▸ EXTRACTED INFORMATION:
______

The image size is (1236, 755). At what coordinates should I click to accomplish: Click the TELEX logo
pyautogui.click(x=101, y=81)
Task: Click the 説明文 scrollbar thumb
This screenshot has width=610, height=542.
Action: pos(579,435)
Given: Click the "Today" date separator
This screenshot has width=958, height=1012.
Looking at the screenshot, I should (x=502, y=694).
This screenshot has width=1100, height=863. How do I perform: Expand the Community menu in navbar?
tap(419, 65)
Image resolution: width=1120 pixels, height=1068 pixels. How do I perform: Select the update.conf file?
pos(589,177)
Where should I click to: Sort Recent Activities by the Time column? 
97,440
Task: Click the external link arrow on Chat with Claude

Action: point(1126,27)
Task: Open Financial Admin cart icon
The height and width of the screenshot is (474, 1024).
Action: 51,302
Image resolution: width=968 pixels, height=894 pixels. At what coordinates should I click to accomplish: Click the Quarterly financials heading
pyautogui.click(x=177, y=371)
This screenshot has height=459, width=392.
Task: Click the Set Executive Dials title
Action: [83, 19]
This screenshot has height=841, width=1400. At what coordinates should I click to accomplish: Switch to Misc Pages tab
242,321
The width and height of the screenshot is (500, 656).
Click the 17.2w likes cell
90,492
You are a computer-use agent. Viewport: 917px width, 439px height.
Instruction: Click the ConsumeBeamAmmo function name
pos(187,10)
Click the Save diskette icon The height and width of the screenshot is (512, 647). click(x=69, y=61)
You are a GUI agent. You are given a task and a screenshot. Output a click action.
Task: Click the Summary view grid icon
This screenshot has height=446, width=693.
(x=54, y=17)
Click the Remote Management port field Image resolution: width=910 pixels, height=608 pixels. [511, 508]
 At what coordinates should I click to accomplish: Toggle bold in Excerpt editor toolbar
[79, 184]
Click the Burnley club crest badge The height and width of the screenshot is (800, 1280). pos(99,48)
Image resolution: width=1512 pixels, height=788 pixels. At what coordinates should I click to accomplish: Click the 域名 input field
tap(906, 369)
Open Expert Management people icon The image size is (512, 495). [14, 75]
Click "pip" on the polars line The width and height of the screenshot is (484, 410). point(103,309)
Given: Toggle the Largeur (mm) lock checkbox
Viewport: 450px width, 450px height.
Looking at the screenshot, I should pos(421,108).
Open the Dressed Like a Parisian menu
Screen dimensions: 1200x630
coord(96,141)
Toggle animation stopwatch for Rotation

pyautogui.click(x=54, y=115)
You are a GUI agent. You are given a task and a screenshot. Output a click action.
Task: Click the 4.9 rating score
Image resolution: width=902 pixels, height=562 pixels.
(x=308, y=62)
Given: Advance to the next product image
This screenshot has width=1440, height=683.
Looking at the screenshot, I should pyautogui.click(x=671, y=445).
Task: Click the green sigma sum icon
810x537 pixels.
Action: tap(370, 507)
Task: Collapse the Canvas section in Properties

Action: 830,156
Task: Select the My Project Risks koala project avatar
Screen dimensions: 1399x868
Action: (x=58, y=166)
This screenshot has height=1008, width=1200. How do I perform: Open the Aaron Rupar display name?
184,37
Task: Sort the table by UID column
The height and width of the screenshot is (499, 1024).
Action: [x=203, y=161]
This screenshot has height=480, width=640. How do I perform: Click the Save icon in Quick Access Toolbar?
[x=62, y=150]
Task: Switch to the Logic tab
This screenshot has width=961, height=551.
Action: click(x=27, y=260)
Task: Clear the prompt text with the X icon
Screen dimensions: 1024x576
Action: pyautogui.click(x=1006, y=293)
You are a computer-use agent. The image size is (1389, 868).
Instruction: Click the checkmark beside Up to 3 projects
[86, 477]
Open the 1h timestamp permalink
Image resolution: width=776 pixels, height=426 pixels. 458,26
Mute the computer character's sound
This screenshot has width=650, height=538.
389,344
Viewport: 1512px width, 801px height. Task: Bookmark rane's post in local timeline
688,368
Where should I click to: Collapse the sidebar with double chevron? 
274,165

______

▸ PROBLEM DESCRIPTION: Would you print exactly, and only, the lines of the data above from the line with "This screenshot has height=841, width=1400." through the line with "Click the Burnley", inclusive?

▸ ANSWER BOX:
This screenshot has height=841, width=1400. At what coordinates should I click to accomplish: Switch to Misc Pages tab
242,321
The width and height of the screenshot is (500, 656).
Click the 17.2w likes cell
90,492
You are a computer-use agent. Viewport: 917px width, 439px height.
Instruction: Click the ConsumeBeamAmmo function name
pos(187,10)
Click the Save diskette icon The height and width of the screenshot is (512, 647). click(x=69, y=61)
You are a GUI agent. You are given a task and a screenshot. Output a click action.
Task: Click the Summary view grid icon
This screenshot has height=446, width=693.
(x=54, y=17)
Click the Remote Management port field Image resolution: width=910 pixels, height=608 pixels. [511, 508]
 At what coordinates should I click to accomplish: Toggle bold in Excerpt editor toolbar
[79, 184]
Click the Burnley club crest badge The height and width of the screenshot is (800, 1280). pos(99,48)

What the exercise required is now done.